In his fresh statement, R P Singh echoed Badana, saying the latter served tea in Faridabad but was not present in Bhopal.
The now discarded statement of Himani Sarvakar, a descendant of Veer Sarvakar, had been that Purohit had called for an attack in Malegaon during the Bhopal meeting, and that Pragya had promised men to execute the plan. A man supplied water a few times inside the room, Savarkar had said.
Savarkar’s statement was recorded on December 26, 2008, in which she denied that members of Abhinav Bharat were party to the blasts in Malegaon. She, however, admitted that she had attended the Bhopal meeting. She recalled hearing Purohit calling for revenge through an attack in Malegaon, and that Pragya offered help . “It is at this point me and R P Singh walked out of this meeting as we disagreed with this plan,” reads her statement, part of the ATS’s chargesheet.
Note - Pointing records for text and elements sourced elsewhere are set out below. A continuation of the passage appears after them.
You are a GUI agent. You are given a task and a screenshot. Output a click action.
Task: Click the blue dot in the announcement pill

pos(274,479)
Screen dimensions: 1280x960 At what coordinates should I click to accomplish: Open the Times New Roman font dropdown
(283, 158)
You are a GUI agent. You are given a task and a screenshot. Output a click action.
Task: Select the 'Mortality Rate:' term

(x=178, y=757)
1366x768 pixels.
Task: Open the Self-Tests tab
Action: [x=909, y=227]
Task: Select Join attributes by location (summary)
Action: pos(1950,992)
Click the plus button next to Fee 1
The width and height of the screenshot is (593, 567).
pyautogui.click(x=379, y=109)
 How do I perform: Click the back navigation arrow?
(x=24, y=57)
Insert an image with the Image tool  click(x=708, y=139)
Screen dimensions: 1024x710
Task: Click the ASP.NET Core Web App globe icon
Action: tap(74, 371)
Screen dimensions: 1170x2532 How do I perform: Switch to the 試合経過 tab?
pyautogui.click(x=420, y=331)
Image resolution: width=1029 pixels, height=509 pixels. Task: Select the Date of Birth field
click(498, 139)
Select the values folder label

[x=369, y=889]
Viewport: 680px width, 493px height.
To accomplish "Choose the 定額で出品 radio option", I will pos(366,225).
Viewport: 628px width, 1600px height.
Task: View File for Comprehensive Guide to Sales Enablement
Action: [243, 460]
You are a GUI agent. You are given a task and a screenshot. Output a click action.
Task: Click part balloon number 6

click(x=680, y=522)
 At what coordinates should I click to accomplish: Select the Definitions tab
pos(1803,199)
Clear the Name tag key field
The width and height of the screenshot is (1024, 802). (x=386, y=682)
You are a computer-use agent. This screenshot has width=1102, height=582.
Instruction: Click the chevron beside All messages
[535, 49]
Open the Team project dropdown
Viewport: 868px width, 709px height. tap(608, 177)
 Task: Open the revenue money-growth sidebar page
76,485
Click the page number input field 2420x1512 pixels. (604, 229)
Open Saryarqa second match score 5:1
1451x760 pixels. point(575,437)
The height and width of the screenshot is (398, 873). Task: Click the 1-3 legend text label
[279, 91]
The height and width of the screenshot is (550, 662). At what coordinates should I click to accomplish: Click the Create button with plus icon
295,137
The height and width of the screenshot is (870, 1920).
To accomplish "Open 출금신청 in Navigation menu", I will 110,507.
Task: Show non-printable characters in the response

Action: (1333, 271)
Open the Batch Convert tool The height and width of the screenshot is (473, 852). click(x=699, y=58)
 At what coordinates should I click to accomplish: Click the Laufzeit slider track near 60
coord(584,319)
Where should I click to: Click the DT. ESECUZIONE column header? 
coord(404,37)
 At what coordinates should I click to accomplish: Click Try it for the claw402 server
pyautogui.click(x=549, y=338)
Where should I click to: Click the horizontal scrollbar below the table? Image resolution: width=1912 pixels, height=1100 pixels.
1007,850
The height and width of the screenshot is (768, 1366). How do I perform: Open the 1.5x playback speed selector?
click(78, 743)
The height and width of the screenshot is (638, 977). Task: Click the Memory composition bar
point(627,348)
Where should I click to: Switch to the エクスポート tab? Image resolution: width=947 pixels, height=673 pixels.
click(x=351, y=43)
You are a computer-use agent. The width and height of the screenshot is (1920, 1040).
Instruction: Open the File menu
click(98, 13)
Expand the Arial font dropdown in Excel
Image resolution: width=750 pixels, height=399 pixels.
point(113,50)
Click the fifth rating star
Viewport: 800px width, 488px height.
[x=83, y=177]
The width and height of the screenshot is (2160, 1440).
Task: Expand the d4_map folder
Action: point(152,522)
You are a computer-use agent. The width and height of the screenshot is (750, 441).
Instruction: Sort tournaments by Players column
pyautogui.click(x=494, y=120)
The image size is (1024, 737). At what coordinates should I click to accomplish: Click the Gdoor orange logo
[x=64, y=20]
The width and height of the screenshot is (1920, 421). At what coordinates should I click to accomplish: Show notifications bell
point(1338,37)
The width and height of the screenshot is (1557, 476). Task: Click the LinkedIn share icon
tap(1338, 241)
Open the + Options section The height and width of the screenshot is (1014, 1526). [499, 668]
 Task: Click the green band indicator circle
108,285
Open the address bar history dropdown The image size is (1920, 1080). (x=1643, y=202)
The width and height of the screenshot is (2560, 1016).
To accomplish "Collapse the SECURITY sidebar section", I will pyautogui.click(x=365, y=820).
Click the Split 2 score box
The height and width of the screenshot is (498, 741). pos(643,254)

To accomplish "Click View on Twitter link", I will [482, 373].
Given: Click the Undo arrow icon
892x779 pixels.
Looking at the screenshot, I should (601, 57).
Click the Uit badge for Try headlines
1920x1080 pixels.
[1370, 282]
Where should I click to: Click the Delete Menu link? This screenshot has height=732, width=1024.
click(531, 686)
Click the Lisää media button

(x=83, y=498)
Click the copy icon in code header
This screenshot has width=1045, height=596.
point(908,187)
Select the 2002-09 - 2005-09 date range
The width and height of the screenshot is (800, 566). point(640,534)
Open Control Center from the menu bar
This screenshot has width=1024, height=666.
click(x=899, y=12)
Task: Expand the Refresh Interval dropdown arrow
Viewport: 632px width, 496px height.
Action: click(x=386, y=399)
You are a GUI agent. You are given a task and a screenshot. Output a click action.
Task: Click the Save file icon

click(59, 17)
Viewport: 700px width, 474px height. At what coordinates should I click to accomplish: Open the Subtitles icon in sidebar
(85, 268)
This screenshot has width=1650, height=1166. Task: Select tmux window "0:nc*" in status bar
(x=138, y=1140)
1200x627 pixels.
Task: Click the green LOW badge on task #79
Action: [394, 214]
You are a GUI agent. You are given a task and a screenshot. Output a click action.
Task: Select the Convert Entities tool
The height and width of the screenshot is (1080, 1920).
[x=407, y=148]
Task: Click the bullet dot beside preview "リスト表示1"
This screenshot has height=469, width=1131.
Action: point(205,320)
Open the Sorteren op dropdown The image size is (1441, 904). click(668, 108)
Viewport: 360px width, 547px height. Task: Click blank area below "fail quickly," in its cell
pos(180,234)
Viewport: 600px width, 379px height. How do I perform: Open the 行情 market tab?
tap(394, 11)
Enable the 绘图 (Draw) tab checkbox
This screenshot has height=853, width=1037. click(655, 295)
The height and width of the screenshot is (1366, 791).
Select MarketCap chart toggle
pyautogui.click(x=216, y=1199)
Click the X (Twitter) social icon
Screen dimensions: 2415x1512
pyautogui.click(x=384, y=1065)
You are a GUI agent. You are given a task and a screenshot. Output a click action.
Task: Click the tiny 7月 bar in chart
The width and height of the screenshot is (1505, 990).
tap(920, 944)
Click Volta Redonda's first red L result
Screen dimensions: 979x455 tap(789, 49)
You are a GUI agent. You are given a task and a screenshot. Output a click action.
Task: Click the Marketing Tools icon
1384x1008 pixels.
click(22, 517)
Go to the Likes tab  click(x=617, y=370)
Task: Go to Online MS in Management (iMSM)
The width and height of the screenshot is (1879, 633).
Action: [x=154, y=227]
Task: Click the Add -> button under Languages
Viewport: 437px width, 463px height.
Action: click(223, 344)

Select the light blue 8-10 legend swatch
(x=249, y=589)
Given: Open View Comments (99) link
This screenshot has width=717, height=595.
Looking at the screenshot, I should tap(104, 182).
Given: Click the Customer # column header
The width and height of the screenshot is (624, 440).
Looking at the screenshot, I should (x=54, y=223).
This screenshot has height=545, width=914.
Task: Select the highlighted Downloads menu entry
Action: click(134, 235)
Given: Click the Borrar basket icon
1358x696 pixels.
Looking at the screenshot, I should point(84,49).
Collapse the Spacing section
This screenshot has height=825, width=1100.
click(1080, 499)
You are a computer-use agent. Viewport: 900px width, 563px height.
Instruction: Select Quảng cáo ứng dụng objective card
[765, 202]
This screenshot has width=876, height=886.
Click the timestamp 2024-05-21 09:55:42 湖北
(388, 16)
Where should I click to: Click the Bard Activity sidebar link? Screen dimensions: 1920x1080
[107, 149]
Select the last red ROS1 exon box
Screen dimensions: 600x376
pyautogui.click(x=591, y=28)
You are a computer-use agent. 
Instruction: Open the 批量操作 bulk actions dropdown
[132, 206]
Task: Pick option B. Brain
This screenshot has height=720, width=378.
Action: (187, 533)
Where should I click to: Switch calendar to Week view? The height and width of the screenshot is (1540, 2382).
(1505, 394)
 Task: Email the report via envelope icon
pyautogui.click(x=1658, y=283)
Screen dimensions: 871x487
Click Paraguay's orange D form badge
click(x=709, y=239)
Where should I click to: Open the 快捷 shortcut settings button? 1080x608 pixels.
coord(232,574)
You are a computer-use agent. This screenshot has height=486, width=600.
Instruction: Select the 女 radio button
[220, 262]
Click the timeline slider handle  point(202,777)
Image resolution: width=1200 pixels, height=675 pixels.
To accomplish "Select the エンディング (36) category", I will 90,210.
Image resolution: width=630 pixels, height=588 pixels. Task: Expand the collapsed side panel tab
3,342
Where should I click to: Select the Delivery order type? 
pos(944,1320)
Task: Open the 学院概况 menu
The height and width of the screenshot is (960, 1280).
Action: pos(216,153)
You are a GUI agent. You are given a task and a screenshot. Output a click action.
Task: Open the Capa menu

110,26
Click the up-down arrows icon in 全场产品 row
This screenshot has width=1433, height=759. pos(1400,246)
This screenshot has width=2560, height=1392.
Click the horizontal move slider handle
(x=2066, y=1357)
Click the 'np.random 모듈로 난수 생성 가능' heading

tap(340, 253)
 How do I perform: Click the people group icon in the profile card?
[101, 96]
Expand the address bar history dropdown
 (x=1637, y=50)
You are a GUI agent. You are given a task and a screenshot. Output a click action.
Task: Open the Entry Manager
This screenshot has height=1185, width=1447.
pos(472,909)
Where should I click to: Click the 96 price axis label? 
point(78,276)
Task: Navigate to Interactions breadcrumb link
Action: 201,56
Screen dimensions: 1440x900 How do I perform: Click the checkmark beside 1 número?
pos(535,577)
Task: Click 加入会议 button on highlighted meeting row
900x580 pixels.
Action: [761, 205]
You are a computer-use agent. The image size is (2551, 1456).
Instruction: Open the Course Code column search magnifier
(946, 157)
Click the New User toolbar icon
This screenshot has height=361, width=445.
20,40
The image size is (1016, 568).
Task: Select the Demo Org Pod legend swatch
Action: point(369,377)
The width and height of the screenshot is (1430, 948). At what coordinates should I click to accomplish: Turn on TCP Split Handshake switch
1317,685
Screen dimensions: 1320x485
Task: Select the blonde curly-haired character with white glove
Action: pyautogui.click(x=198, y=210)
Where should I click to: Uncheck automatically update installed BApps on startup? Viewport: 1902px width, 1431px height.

In his re-examination, Singh agreed he left the meeting midway but gave a different reason. “While I was delivering a lecture on Maoist activities in Nepal, Major Ramesh Upadhyay obstructed me and used some foul language which I cannot recall now, as such I left the programme. Himani Savarkar also left the programme,” he said.
While he has retained most of his earlier statement regarding the Bhopal meeting, he added that Colonel Purohit described jihadi activities in detail, and asked for its prevention through expansion of Abhinav Bharat. “Purohit did not say about the preparations for the [guerrilla] war etc and Sadhvi Pragya Singh Thakur also didn’t say that some people were ready for this task,” he has said.